Given problem: Reproduce the material verbatim, starting at its first line and ending at the line containing "(x=1381, y=89)", with both of those lines included.

Extracted information:

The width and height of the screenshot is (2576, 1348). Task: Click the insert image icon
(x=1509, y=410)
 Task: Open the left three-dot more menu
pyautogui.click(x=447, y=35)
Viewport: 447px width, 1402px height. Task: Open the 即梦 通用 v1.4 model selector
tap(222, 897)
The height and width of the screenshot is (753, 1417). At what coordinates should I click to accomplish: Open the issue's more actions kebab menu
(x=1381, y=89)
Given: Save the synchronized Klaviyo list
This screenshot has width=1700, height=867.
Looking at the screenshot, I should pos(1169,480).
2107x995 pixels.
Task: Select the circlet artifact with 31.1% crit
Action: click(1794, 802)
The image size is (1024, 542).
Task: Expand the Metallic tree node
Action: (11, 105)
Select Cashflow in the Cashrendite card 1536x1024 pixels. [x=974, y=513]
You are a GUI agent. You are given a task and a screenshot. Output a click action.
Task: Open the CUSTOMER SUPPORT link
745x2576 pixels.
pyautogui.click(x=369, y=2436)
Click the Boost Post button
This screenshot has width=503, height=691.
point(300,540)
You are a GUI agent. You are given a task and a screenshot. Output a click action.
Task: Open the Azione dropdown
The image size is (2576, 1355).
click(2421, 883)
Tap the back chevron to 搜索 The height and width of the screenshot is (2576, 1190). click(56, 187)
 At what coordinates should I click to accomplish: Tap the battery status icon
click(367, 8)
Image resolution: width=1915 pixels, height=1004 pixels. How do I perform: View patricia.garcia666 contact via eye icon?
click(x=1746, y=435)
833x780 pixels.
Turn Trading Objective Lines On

Task result:
The width and height of the screenshot is (2576, 1348). Task: Click the insert image icon
(x=1509, y=410)
 Task: Open the left three-dot more menu
pyautogui.click(x=447, y=35)
Viewport: 447px width, 1402px height. Task: Open the 即梦 通用 v1.4 model selector
tap(222, 897)
The height and width of the screenshot is (753, 1417). At what coordinates should I click to accomplish: Open the issue's more actions kebab menu
(x=1381, y=89)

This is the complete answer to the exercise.